11 Eylül 2019 Çarşamba






Sevgili Okurlar; Hepinize Merhaba,
Bu ay Doğadan Nesile Nesilden Bilime- Erasmus +Ka101 projemizin 5. Blok yazısıyla yeniden birlikteyiz. Bugünkü sohbetimiz Reggio Emilia Yaklaşımında Çevre ve öğretmenin Rolü üzerine olacak. Umarım ki sohbetimizin  sonunda  siz  değerli okurlar  çeşitli  makale ler  ve kitaplardan  derleyip  düzenlediğim  bu  bilgileri  kendi  pratiklerinizde  kullanabilirsiniz. Keyifli okumalar  diliyorum.
REGGİO EMİLİA ORTAMINDA 3. ÖĞRETMEN: ÇEVRE
Eğitim, genellikle ebeveynlerin ve öğretmenlerin sorumluluğu olarak görülür. Ülkemizde ise bu durum daha vahimdir. Ebeveynler çocukların eğitiminden tamamen okul ve öğretmeni sorumlu tutarlar. Neredeyse hepimizin başına gelmiştir. Çocuğun eğitim hayatında sağladığı bir başarı varsa bu ailenin gurur kaynağıdır. Başarısızlıklar ise öğretmenin ilgisizliğine ve yetersizliğine yorulur. Oysaki tüm bu anlayışların üzerine Reggio Emilia Yaklaşımı öğretmen ve ebeveyn arasında 3. bir eğitimci tanımlar: ORTAM.
Sınıfta  aynı  anda  bulunan  3 eğitimci. Sizce de kulağa  çok hoş  gelmiyor mu? Biraz açıklayalım bu cümleyi. Genellikle  eğitim  ortamını  bir insanın  olduğunu  düşündüğümüz  gibi  canlı  olduğunu düşünmeyiz; bunun  yerine  onu, insanın  hayal  gücünün  ve  çalışmasının  bir sonucu olarak  görürüz.                     ( Arendt,1958;Frye,1963) Reggio Emilia  yaklaşımınınd a benimsediği  gibi  ortamı  canlı  bir  eğitimci olarak  görerek,  çevremizdeki  olanaklardan  en  üst  düzeyde  yararlanarak  aslında  çevremizin çocukların öğrenme  hayatlarında  nasıl  büyük  bir  paya  sahip  olduğunun  farkına  varmaya başlayabiliriz.

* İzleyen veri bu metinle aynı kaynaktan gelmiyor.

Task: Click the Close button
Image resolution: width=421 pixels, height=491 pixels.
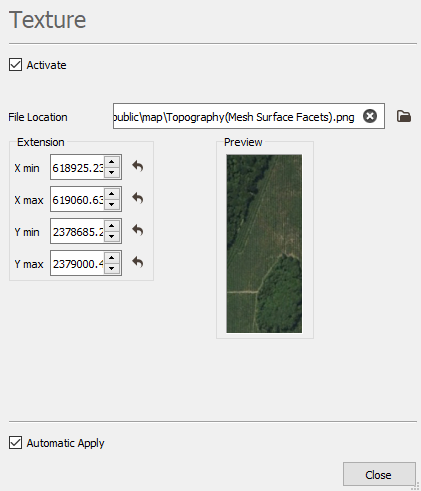Action: coord(379,474)
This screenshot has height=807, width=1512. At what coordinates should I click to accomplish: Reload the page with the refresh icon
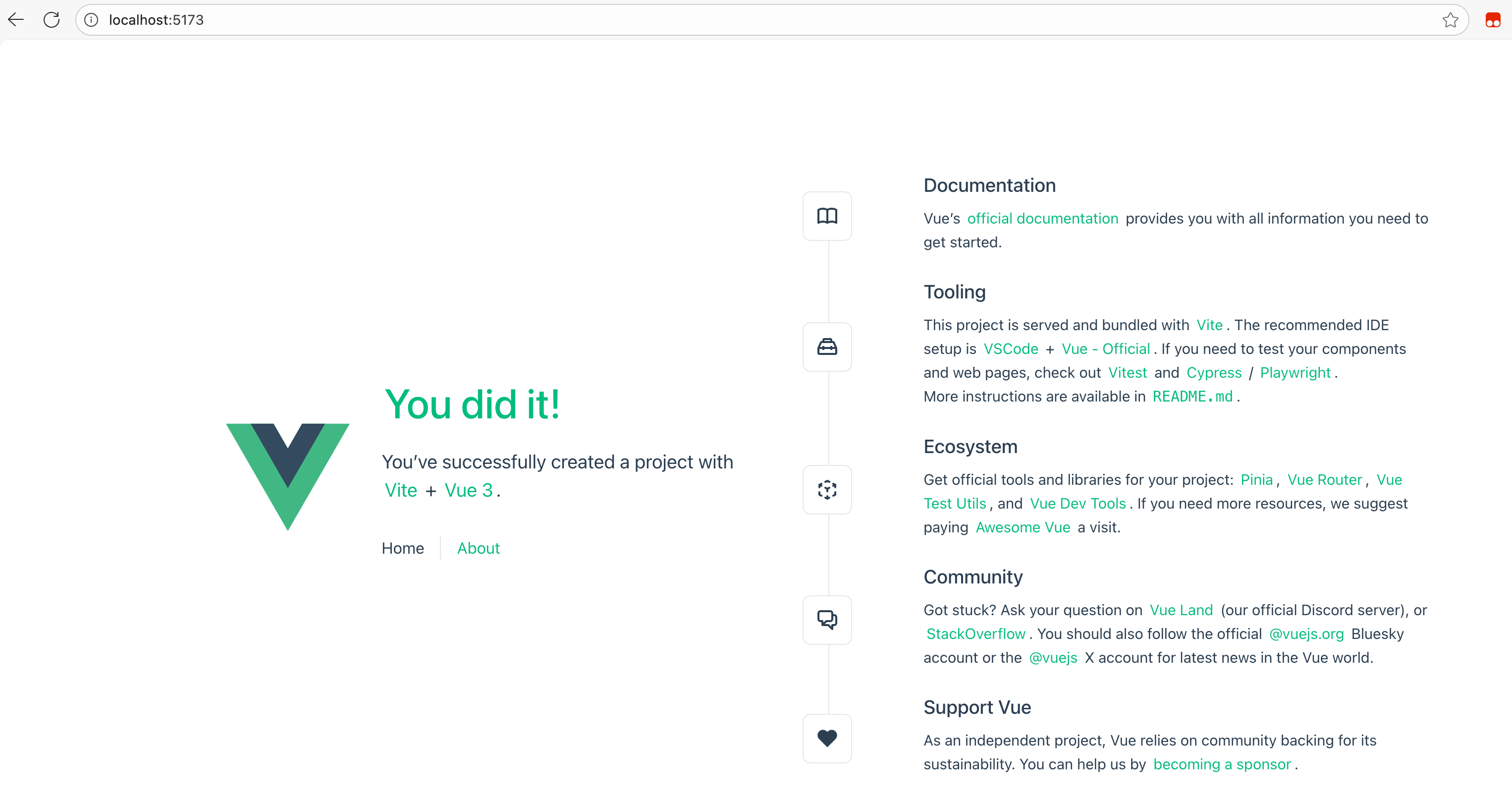52,20
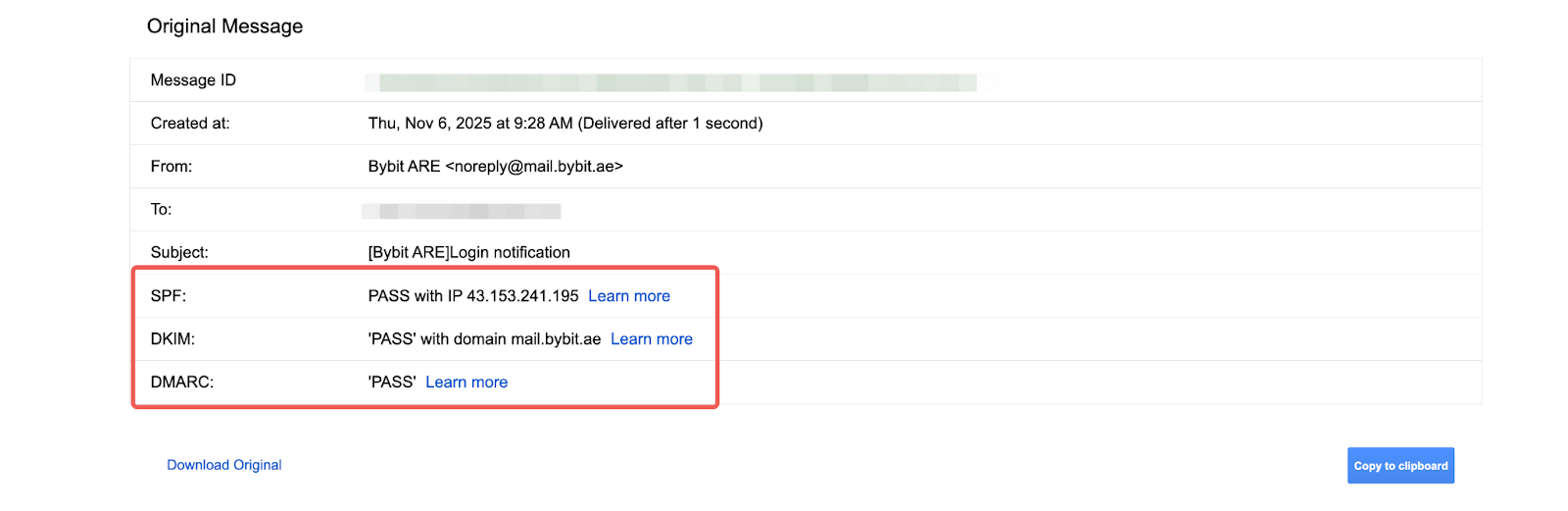
Task: Click the Download Original link
Action: click(x=223, y=465)
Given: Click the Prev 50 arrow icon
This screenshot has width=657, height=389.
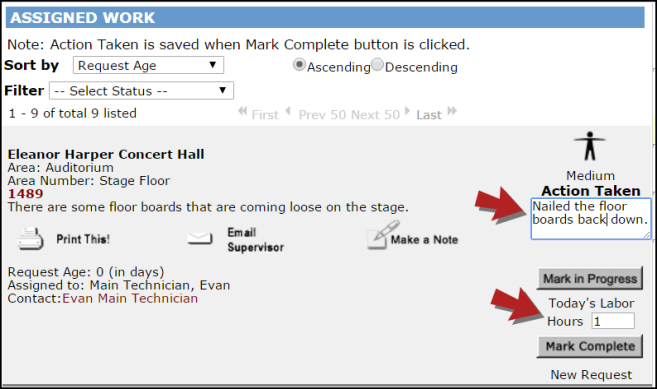Looking at the screenshot, I should (x=288, y=112).
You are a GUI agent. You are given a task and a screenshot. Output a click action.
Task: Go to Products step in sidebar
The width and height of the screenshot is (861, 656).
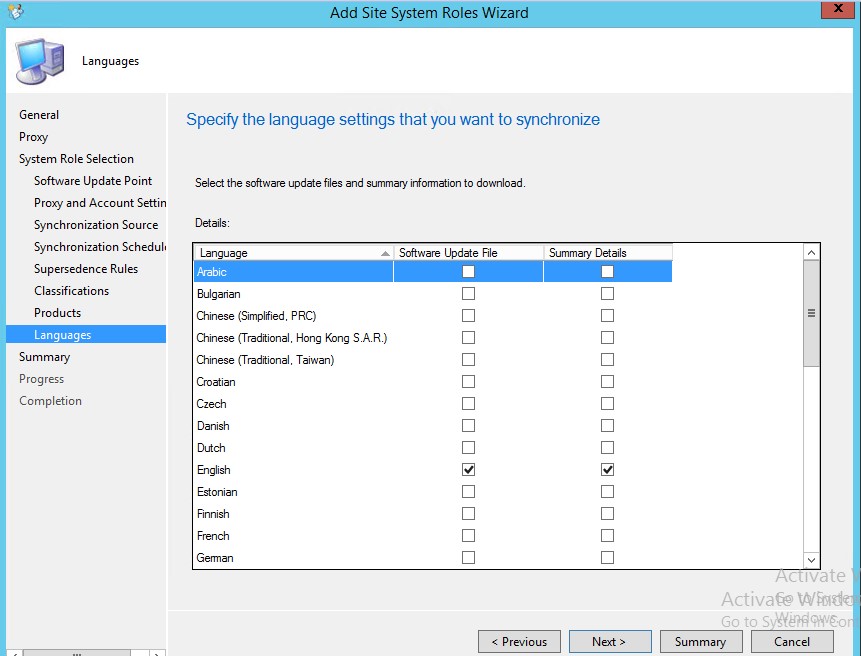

REGGİO EMİLİA YAKLAŞIMINDA MEKÂNI KONUŞTURABİLMEK
Kendimizi düşünelim, öncelikle çevremizde görebildiğimiz şeyleri düşünmeye yatkınızdır. Ancak bulunduğumuz ortam gördüklerimizden çok daha fazlasıdır.  Tarr (2001, 2004), anaokulu ve ilkokul sınıflarındaki ortam üzerine yaptığı çalışmalarda bir çocuğun penceresinden bakarak çocukların yalnızca içinde bulundukları ortamı nasıl gördüğünü değil, o ortamda neler hissettiğini de anlamaya çalışmıştır ve düşüncelerini aşağıdaki sözlerle ifade etmiştir.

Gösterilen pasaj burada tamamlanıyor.